= Walter the Chancellor =

12th-century French or Norman crusader and author

Walter the Chancellor (also known as Galterius cancellarius, the Latinized form of his French name, Gautier) was a French or Norman crusader and author of the twelfth century.

He served as Chancellor of the Principality of Antioch and wrote Bella Antiochena ("Wars of Antioch" or "The Antiochene Wars") about the history of the principality from 1114–1122, mostly during the reign of Roger of Salerno. He was certainly present at the Battle of Ager Sanguinis in 1119, in which Roger was defeated and killed by Ilghazi, and Walter was probably taken into captivity for a brief time in Aleppo. He was a victim in the dungeons of Aleppo, he left a harrowing account of his comrade's tortures, mutilations and executions. Nothing more is known about him. Even his place of origin is uncertain, as the editorial introduction of Recueil des Historiens des Croisades points out. Some authors claim on the basis of "gallicisms" in his Latin that he is of French origin, while others cite the fact that he is in the party, and writing a history, of the Norman Roger of Salerno. The text itself gives no indication.

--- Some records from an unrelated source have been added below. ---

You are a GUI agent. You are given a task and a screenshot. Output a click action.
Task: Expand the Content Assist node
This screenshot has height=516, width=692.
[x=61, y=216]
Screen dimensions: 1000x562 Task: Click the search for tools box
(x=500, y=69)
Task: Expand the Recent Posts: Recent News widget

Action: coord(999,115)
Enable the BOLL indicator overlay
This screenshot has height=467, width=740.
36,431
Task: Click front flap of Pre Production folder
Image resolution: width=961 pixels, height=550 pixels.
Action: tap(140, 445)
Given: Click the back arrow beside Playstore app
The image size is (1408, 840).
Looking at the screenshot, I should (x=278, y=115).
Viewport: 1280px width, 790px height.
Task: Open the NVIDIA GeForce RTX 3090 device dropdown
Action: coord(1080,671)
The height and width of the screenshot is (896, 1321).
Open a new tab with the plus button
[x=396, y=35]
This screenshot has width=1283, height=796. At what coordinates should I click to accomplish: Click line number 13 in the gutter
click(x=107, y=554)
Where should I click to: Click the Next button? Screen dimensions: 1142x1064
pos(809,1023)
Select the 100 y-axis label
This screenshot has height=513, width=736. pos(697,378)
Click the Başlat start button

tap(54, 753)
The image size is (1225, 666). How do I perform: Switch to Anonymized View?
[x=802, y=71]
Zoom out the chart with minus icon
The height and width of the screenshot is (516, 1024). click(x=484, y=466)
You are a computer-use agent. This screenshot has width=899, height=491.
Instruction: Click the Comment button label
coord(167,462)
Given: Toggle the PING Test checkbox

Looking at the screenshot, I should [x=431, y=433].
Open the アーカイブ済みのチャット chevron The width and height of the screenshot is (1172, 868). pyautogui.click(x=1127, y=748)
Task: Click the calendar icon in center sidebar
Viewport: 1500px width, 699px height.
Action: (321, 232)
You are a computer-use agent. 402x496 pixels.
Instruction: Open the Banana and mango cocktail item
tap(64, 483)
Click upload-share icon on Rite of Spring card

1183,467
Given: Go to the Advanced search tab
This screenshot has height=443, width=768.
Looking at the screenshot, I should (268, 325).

The Bella Antiochena was written in two parts, the first sometime before Ager Sanguinis in 1119, and the second probably around 1122, or in stages from 1119 to 1122. The work was published in Jacques Paul Migne's Patrologia Latina in 1853, the Recueil des Historiens des Croisades in 1895, and by H. Hagenmeyer in 1896. Walter was used as a source by the later 12th-century chronicler William of Tyre.